**DIRECTIONS**
Could you reproduce the line where "This screenshot has width=1401, height=466." occurs and all lines after it in the listing below, through the final one, without changing anything?

======== RECORDS PROVIDED ========

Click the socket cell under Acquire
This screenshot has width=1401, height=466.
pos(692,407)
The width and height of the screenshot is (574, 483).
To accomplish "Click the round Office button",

========

**ANSWER TO THIS EXERCISE**
This screenshot has width=1401, height=466.
pos(692,407)
The width and height of the screenshot is (574, 483).
To accomplish "Click the round Office button",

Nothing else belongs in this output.